• [What you have to do] The entries should be given again so that each one matches the original exactly.

-- -- --

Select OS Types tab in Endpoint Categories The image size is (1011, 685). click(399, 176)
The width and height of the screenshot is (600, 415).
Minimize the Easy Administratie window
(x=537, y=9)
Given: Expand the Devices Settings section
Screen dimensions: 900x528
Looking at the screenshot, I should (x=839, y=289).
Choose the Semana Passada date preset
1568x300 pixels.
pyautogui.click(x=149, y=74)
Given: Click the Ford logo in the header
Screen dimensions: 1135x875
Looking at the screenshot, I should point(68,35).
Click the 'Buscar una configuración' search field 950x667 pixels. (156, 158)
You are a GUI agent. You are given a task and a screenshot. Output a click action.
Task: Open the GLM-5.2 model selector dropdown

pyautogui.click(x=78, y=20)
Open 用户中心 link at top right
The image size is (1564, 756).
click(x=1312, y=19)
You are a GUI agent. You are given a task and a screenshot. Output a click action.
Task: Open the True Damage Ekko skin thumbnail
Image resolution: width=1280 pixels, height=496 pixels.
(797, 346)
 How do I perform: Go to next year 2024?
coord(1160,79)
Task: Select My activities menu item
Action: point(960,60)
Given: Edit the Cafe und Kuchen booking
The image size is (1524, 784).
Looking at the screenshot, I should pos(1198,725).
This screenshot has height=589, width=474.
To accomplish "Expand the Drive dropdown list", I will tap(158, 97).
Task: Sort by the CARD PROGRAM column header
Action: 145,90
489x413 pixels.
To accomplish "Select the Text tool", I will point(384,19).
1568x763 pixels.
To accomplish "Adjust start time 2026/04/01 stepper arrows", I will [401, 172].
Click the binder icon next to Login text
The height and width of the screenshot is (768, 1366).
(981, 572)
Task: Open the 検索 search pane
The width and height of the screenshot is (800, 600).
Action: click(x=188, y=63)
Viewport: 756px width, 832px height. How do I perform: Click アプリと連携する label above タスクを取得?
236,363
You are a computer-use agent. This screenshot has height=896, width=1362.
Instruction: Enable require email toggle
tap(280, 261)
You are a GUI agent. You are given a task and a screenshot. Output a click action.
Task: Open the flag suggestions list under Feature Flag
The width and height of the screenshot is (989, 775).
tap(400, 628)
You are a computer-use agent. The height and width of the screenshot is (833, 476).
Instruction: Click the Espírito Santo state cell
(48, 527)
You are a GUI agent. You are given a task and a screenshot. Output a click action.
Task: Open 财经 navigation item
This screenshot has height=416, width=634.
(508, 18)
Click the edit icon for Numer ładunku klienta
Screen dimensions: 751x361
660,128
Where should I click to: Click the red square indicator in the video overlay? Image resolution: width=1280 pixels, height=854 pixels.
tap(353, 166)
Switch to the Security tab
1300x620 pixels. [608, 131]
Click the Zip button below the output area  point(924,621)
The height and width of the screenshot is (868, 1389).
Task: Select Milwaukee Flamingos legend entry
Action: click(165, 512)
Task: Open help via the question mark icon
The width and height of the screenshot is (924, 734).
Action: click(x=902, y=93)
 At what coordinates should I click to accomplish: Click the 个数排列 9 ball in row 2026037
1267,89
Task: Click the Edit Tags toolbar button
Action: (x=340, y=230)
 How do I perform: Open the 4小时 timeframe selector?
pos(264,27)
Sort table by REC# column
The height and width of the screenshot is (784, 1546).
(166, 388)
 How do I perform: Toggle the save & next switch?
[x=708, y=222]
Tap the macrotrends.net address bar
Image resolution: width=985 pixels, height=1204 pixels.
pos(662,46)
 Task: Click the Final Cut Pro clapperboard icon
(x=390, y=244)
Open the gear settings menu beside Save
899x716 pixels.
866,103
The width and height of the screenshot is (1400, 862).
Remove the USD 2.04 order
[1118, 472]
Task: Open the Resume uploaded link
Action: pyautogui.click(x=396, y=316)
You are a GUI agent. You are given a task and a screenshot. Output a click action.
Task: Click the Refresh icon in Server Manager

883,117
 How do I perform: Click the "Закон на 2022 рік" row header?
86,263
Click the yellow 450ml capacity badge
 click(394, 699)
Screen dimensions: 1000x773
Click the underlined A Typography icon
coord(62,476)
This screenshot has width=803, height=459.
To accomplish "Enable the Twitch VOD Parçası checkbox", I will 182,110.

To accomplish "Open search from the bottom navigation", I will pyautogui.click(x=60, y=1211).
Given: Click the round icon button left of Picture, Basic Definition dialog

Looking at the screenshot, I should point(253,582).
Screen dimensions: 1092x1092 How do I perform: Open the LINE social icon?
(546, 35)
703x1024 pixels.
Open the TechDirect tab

-- -- --

• [Result of the task]
Select OS Types tab in Endpoint Categories The image size is (1011, 685). click(399, 176)
The width and height of the screenshot is (600, 415).
Minimize the Easy Administratie window
(x=537, y=9)
Given: Expand the Devices Settings section
Screen dimensions: 900x528
Looking at the screenshot, I should (x=839, y=289).
Choose the Semana Passada date preset
1568x300 pixels.
pyautogui.click(x=149, y=74)
Given: Click the Ford logo in the header
Screen dimensions: 1135x875
Looking at the screenshot, I should point(68,35).
Click the 'Buscar una configuración' search field 950x667 pixels. (156, 158)
You are a GUI agent. You are given a task and a screenshot. Output a click action.
Task: Open the GLM-5.2 model selector dropdown

pyautogui.click(x=78, y=20)
Open 用户中心 link at top right
The image size is (1564, 756).
click(x=1312, y=19)
You are a GUI agent. You are given a task and a screenshot. Output a click action.
Task: Open the True Damage Ekko skin thumbnail
Image resolution: width=1280 pixels, height=496 pixels.
(797, 346)
 How do I perform: Go to next year 2024?
coord(1160,79)
Task: Select My activities menu item
Action: point(960,60)
Given: Edit the Cafe und Kuchen booking
The image size is (1524, 784).
Looking at the screenshot, I should pos(1198,725).
This screenshot has height=589, width=474.
To accomplish "Expand the Drive dropdown list", I will tap(158, 97).
Task: Sort by the CARD PROGRAM column header
Action: 145,90
489x413 pixels.
To accomplish "Select the Text tool", I will point(384,19).
1568x763 pixels.
To accomplish "Adjust start time 2026/04/01 stepper arrows", I will [401, 172].
Click the binder icon next to Login text
The height and width of the screenshot is (768, 1366).
(981, 572)
Task: Open the 検索 search pane
The width and height of the screenshot is (800, 600).
Action: click(x=188, y=63)
Viewport: 756px width, 832px height. How do I perform: Click アプリと連携する label above タスクを取得?
236,363
You are a computer-use agent. This screenshot has height=896, width=1362.
Instruction: Enable require email toggle
tap(280, 261)
You are a GUI agent. You are given a task and a screenshot. Output a click action.
Task: Open the flag suggestions list under Feature Flag
The width and height of the screenshot is (989, 775).
tap(400, 628)
You are a computer-use agent. The height and width of the screenshot is (833, 476).
Instruction: Click the Espírito Santo state cell
(48, 527)
You are a GUI agent. You are given a task and a screenshot. Output a click action.
Task: Open 财经 navigation item
This screenshot has height=416, width=634.
(508, 18)
Click the edit icon for Numer ładunku klienta
Screen dimensions: 751x361
660,128
Where should I click to: Click the red square indicator in the video overlay? Image resolution: width=1280 pixels, height=854 pixels.
tap(353, 166)
Switch to the Security tab
1300x620 pixels. [608, 131]
Click the Zip button below the output area  point(924,621)
The height and width of the screenshot is (868, 1389).
Task: Select Milwaukee Flamingos legend entry
Action: click(165, 512)
Task: Open help via the question mark icon
The width and height of the screenshot is (924, 734).
Action: click(x=902, y=93)
 At what coordinates should I click to accomplish: Click the 个数排列 9 ball in row 2026037
1267,89
Task: Click the Edit Tags toolbar button
Action: (x=340, y=230)
 How do I perform: Open the 4小时 timeframe selector?
pos(264,27)
Sort table by REC# column
The height and width of the screenshot is (784, 1546).
(166, 388)
 How do I perform: Toggle the save & next switch?
[x=708, y=222]
Tap the macrotrends.net address bar
Image resolution: width=985 pixels, height=1204 pixels.
pos(662,46)
 Task: Click the Final Cut Pro clapperboard icon
(x=390, y=244)
Open the gear settings menu beside Save
899x716 pixels.
866,103
The width and height of the screenshot is (1400, 862).
Remove the USD 2.04 order
[1118, 472]
Task: Open the Resume uploaded link
Action: pyautogui.click(x=396, y=316)
You are a GUI agent. You are given a task and a screenshot. Output a click action.
Task: Click the Refresh icon in Server Manager

883,117
 How do I perform: Click the "Закон на 2022 рік" row header?
86,263
Click the yellow 450ml capacity badge
 click(394, 699)
Screen dimensions: 1000x773
Click the underlined A Typography icon
coord(62,476)
This screenshot has width=803, height=459.
To accomplish "Enable the Twitch VOD Parçası checkbox", I will 182,110.

To accomplish "Open search from the bottom navigation", I will pyautogui.click(x=60, y=1211).
Given: Click the round icon button left of Picture, Basic Definition dialog

Looking at the screenshot, I should point(253,582).
Screen dimensions: 1092x1092 How do I perform: Open the LINE social icon?
(546, 35)
703x1024 pixels.
Open the TechDirect tab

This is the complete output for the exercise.